Pada penghujung 1911, di Solo, dibentuk Sjarikat (Dagang) Islam disingkat SDI/SI. Awalnya, SI di Solo adalah organisasi ronda yang bernama Rekso Roemekso (RR) binaan H. Samanhoedi dengan tujuan mengamankan (pedagang) batik pribumi. Suatu hari, RR cekcok dengan organisasi ronda milik Tionghoa. Polisi Hindia Belanda menginvestigasi keduanya. Tapi, Belanda memang mengakui organisasi yang legal. Maka, Samanhoedi mengelak buat sementara dan konsultasi dengan Tirto yang saat itu tinggal di Bogor sebagai pembina Medan Prijaji. Tirto mengusulkan agar RR diubah namanya jadi Sjarikat Dagang Islam yang merupakan cabang dari Sjarikat Dagang Islamijah (SDI) binaan Tirto di Bogor yang sudah legal dan punya AD/ART. Lalu, pada 1912 Sjarikat Islam (SI) resmi berdiri di Solo.[12]
SI adalah organisasi pribumi yang sangat fenomenal pada zamannya. Ia berhasil merebut ratusan ribu hati pribumi untuk mengikuti organisasi ini di berbagai daerah. Memang, tekanan Belanda sangat kuat, tapi SI masih bisa bertahan dengan sekian dinamikanya. Disini lahir banyak tokoh semisal HOS Tjokroaminoto dan Goenawan. Dalam perjalanannya, SI pecah jadi dua. SI Putih yang lalu jadi PSI dipimpin HOS Tjokroaminoto, tapi SI ini kehilangan massa. Kedua SI Merah/Sjarekat Ra’jat yang berpusat di SI cabang Semarang pimpinan Semaoen.[13] SI Merah inilah yang kemudian jadi PKI.
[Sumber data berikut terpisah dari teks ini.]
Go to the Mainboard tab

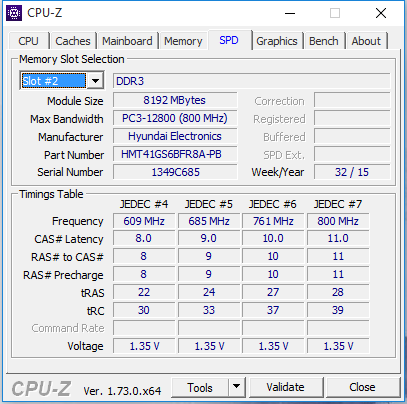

Tahun 1926, menandai tiarapnya pergerakan setelah gagalnya pemberontakan PKI Prambanan. Pemerintah Hindia-Belanda menangkapi semua yang turut berpergerakan dan men-Digoel-kan ribuan para aktivis. Namun, Oktober 1928, para pemuda seluruh Nusantara masing bisa sedikit menunjukkan kekuatannya dalam Kongres Pemoeda yang melahirkan Soempah Pemoeda yang populer itu.[14]
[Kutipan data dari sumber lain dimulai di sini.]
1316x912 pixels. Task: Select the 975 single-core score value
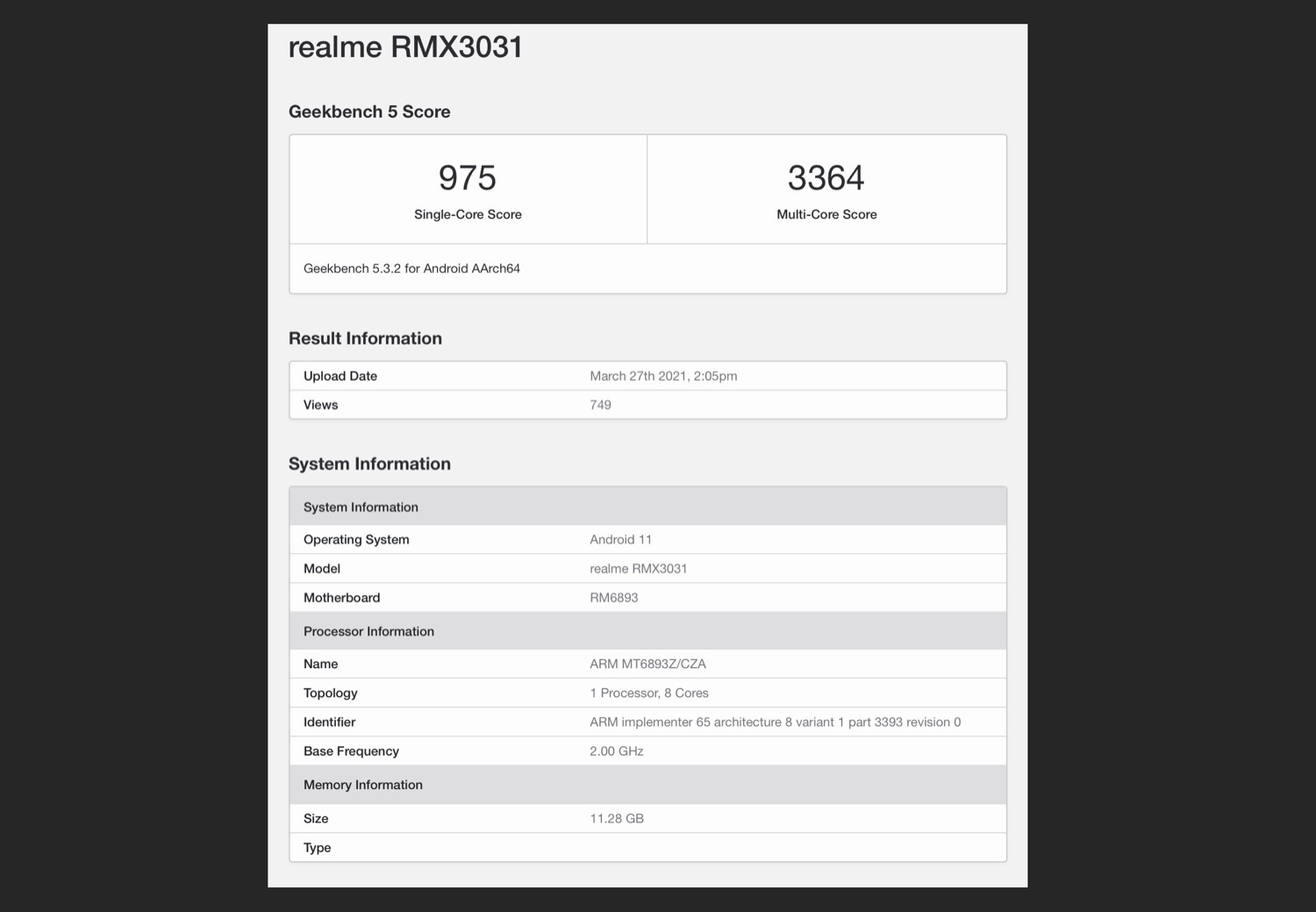coord(468,178)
[1] Baca: Zaman Bergerak (Grafiti, 1997) karya Takashi Siraishi yang menyoroti kebangkitan rakyat Jawa khususnya wilayah Vorstenlanden.
[2] Diambil dari buku Nyanyi Sunyi Seorang Bisu karya Pramoedya Ananta Toer (Lentera, 1995).
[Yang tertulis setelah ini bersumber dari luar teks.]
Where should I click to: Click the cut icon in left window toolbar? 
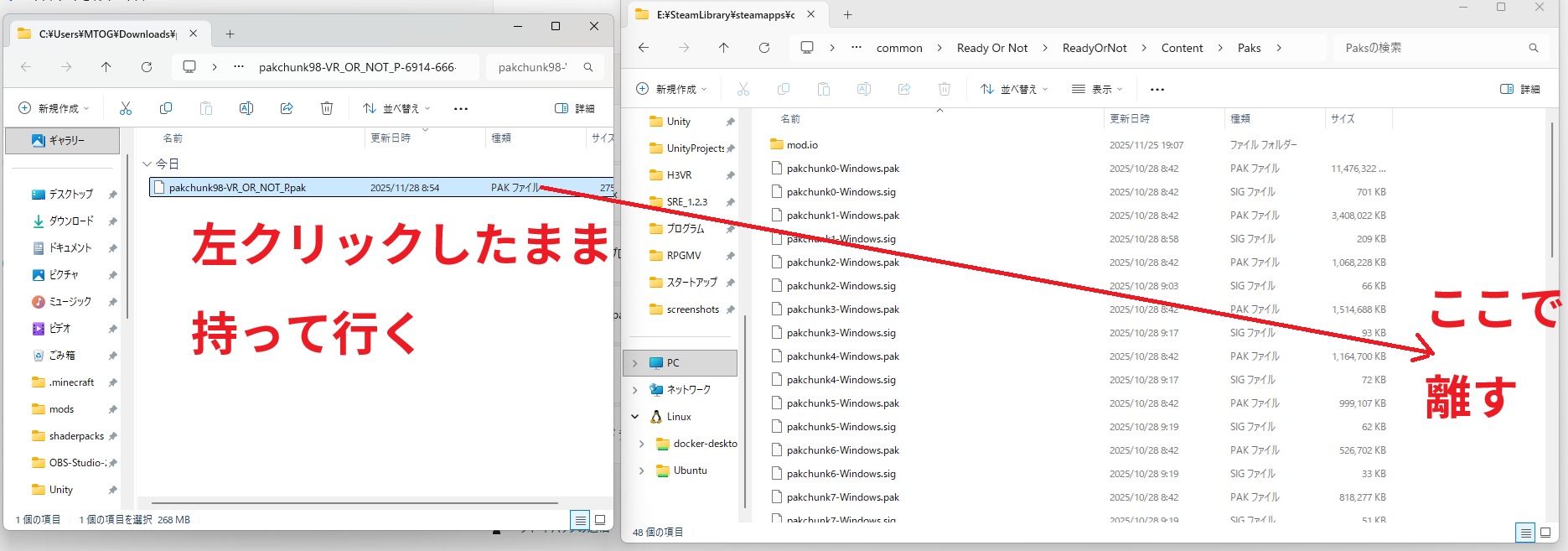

[3] UUA atau Agrarische Wet bisa dibandingkan UU Penanaman Modal Asing (UU PMA) awal berdirinya Rezim Orba.
[4] Di sini Belanda sangat memanfaatkan petinggi-petinggi desa dalam melancarkan “sewa-paksa” yang dilakukannya. Petinggi seringkali mendapat imbalan beberapa persen per-Hektar yang berhasil disewakan dari desanya. Sekedar contoh, baca: Dibawah Lentera Merah oleh Soe Hok Gie (Bentang, 1999).
[5] Ibid.
[6] Sering disebut Setiabudi, atau Multatuli, satu dari tiga serangkai pendiri Indische Partij, partai Hindia pertama kali. Seorang Humanis yang menulis buku Max Havelaar dalam menggambarkan penderitaan rakyat Bayah, Banten.
[7] Baca: Jejak Langkah, bagian ke-3 tetralogi Buru karya Pramoedya Ananta Toer (Lentera Dipantara, 2005).
[8] Sesungguhnya, penyadaran politik atas pribumi dilarang oleh Pemerintah kolonial. Tapi banyak sekali guru-guru yang tetap mengajarkan gagasan-gagasan “berbahaya” itu. Meskipun seringkali guru yang sedemikian bakal dipulangkan ke Belanda lagi.
[9] Biografi lengkap TAS ditulis oleh Pramoedya Ananta Toer dalam buku: Sang Pemula (Lentera Dipantara, 1985).
[10] Mereka adalah para pelajar dan alumni STOVIA. Tentu, semuanya priyayi.
[11] Baca: Zaman Bergerak karya Takashi Siraishi (Grafiti, 1997). Baca juga Jejak Langkah dan Rumah Kaca, sekuel ke-3 dan 4 Tetralogi Buru karya Pramoedya Ananta Toer (Lentera Dipantara, 2005).
[12] Ibid
[13] Semaoen, tahun 1917, berhasil menjadi ketua SI cabang Semarang pada usia 19 tahun. Ia adalah anak didik Sneevliet, bapak kaum sosialis Hindia. Semaoen memang sudah beberapa tahun aktif di pergerakan VSTP dan ISDV/ISDP binaan Sneevliet. Dengan “ideologi sosialisme”nya, ia terlibat cekcok dengan petinggi SI sejak kongres CSI ke-2. Dan pada kongres CSI ke-4, perpecahan itu tak terhindarkan. Lengkapnya baca: Dibawah Lentera Merah oleh Soe Hok Gie (Bentang, 1999).
[14] Lengkapnya baca: Revolusi Pemuda karya Benedict ROG Anderson (Sinar Harapan, 1988).